If we could have it so the single source of truth for the connection parameters could be loaded from the environment variable that would be preferable.

matteius commented 2 years ago

I believe this is resolvable now -- but let me know if its still an issue on pipenv==2022.8.19

deronnax commented 11 months ago

we want to let you know that we reproduced with recents version (2023.9.8). In an empty directory, set PIP_INDEX_URL with credentials and then do a pipenv install requests and pipenv will copy the index url with the secrets in the Pipfile and Pipfile.lock.

BPDanek commented 8 months ago

@deronnax any chance you could post an example? Would also be wonderful to add to docs in the future

deronnax commented 8 months ago

Nop, we moved away from Pipenv months ago, sorry (for PDM).

Alexander-Serov commented 6 months ago

Hello, Just to confirm: I see this issue is marked as resolved, but this behavior is still present on pipenv, version 2023.10.3. So what's the solution?

For info: we use pip.conf to store the extra index with the private token (/Users/<user>/Library/Application Support/pip/pip.conf on Mac). Putting the token into the Pipfile is impossible because the token will get committed.

matteius commented 6 months ago

@Alexander-Serov if I recall correctly, with the current behavior the secrets needs to be specified in env vars referenced by PIP_INDEX_URL and not within PIP_INDEX_URL directly -- similar to what is recommended in https://pipenv.pypa.io/en/latest/credentials.html

Opening this back up for now though in case there is a better solution.

Alexander-Serov commented 6 months ago

Thanks, @matteius, I will try out the env variables. And thanks for reopening: after all, the unconditional injection may be dangerous for non-advanced users who will then commit the token.

frytoli commented 5 months ago

I can confirm that installation of a private package with an environment var works:

export GH_PAT=some-secret-token
pipenv install https://${GH_PAT}@github.com/user/repo.git#egg=foo

However, the un-masked variable is written both to stdout and Pipfile/Pipfile.lock. Subsequently I was able to simply replace the un-masked variable with the env var as described in the docs. I.e. in Pipfile/Pipfile.lock: https://some-secret-pat-here@github.com/user/repo.git -> https://${GH_PAT}@github.com/user/repo.git.

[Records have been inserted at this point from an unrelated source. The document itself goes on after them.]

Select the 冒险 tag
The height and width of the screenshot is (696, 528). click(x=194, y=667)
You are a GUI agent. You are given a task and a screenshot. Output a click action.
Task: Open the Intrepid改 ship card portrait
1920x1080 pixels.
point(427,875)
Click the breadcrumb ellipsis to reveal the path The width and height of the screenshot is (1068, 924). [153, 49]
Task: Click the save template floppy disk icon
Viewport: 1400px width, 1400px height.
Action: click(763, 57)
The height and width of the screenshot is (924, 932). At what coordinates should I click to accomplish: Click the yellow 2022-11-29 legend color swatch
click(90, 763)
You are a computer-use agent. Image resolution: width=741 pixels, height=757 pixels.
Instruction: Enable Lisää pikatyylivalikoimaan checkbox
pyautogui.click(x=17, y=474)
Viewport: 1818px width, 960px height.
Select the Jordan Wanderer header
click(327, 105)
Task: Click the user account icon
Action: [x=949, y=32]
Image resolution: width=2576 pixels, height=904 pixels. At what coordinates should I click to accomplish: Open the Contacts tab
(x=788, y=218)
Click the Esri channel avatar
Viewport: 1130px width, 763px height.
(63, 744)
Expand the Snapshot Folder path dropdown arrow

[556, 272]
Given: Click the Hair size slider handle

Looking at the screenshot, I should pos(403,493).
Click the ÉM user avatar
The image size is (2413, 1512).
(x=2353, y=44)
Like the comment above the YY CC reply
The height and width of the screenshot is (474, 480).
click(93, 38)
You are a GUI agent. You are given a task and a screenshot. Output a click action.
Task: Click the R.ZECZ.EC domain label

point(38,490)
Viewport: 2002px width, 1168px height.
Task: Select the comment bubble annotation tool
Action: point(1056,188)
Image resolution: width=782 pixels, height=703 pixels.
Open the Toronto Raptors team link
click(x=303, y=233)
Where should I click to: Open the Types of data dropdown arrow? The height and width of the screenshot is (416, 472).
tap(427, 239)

Additionally, a clean installation with the edited Pipfile (as long as GH_PAT is set) works:

export GH_PAT=some-secret-token
pipenv install

I'm not sure if this process can be streamlined, as devs could easily forget to manually edit the files before committing and printing the un-masked token to stdout isn't desirable. But for now, this will be how I'm handling the situation. Thanks pipenv team!